Un negozio di computer viene inaugurato nel centro commerciale di una periferia romana. Come fatto, non dovrebbe essere sufficiente per costituire una notizia. Lo diventa se, a causa di un ufficio stampa e comunicazione fin troppo astuto e senza alcun ritegno, si ordina ai dipendenti di fare una cosa assurda e inusuale. Per esempio, un’articolata coreografia di balletto di gruppo, al punto da venire ripresa da diversi telefonini e poi fatta girare viralmente in rete.

Lo so che attirando la vostra attenzione su questo obbrobrio faccio implicitamente il gioco dell’ufficio stampa della ditta americana che vuole far sapere dell’inaugurazione di un suo nuovo punto vendita in Italia. Vi invito ugualmente a vedere il video del balletto dei dipendenti, perché non credo occorra essere fini intellettuali per capire che tutto ciò ha a che fare con i concetti di dignità del lavoratore, precarietà dello stesso, reificazione e sfruttamento del corpo giovane. Magari mi sbaglierò, ma non credo che i commessi del negozio di computer in questione abbiano il margine per rifiutarsi di dimenarsi come babbuini davanti al potenziale pubblico di clienti, e mantenere il posto di lavoro. Inoltre viene da chiedersi: ma questa ditta assume i suoi commessi per le loro conoscenze tecnico-informatiche, o in virtù delle loro abilità coreografiche e ballerine?

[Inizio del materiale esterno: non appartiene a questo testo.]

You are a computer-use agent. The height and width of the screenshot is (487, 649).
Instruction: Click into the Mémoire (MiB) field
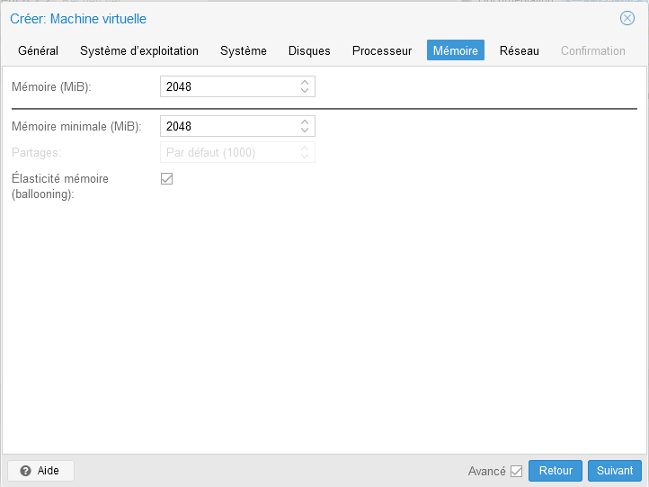(228, 87)
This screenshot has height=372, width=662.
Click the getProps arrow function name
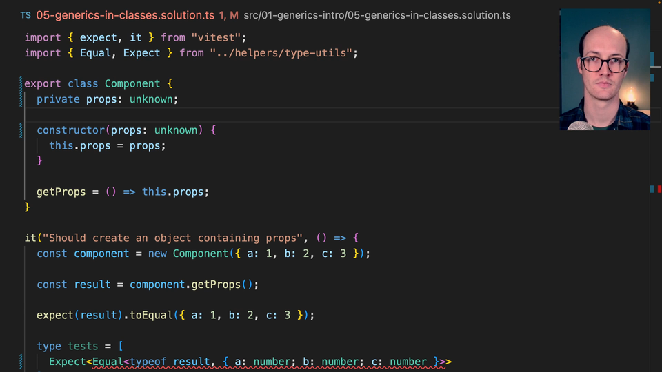click(61, 192)
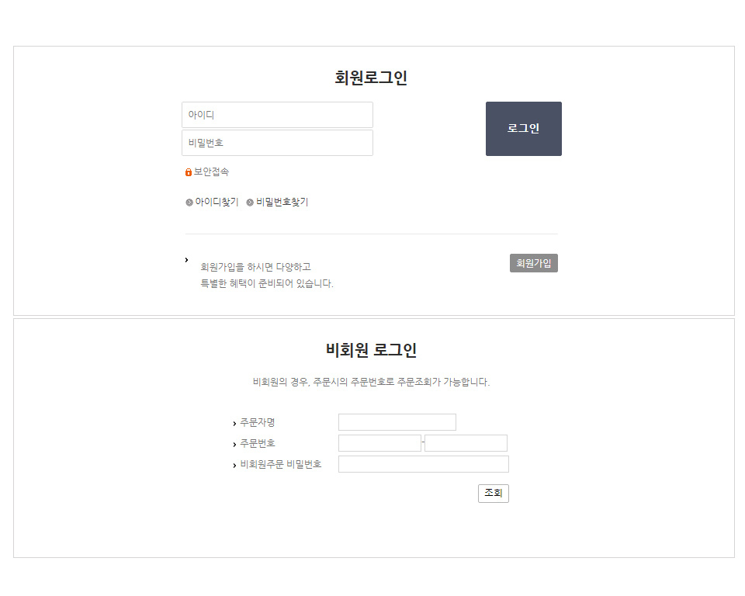745x596 pixels.
Task: Click the arrow bullet before 주문자명
Action: coord(234,424)
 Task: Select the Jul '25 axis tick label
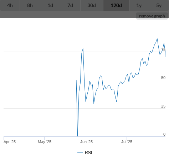click(127, 142)
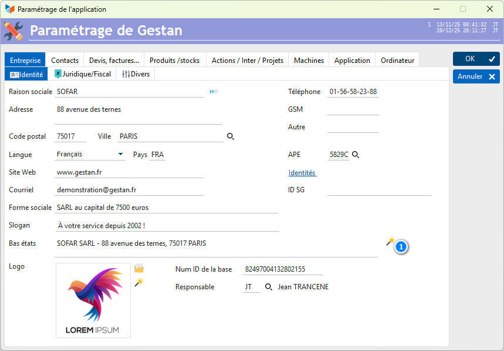This screenshot has width=504, height=351.
Task: Open the Divers sub-tab
Action: pos(136,74)
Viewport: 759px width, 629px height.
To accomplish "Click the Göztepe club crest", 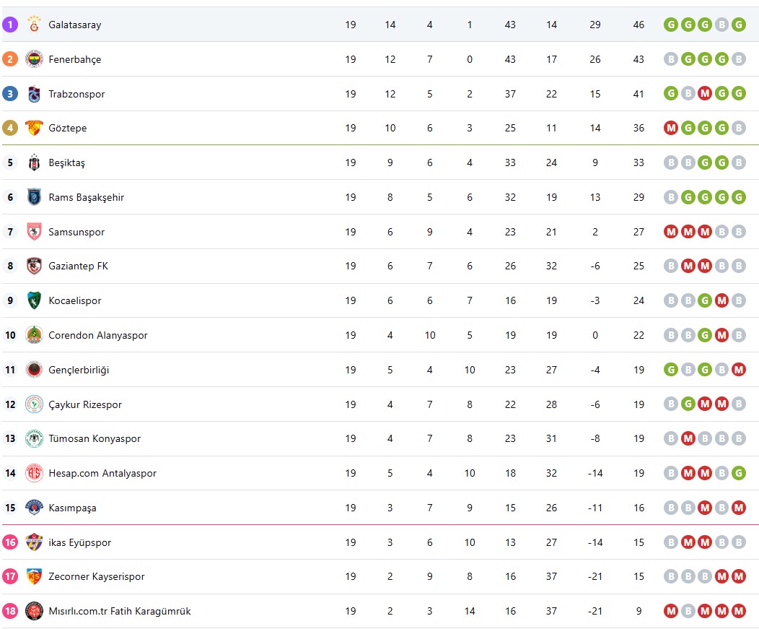I will 34,128.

E quando i balletti d’inaugurazione saranno diventati una cosa abituale, cosa sarà lecito aspettarsi? I commessi che camminano sul filo del trapezio? La commessa che infila la testa tra le fauci della tigre? La fila di commessi che salta nel cerchio di fuoco?

Meno male che a Pier Paolo Pasolini l’hanno ammazzato prima di inaugurare questi negozi nelle periferie romane. Se fosse stato vivo oggi e avesse visto tutto ciò, penso si sarebbe sparato.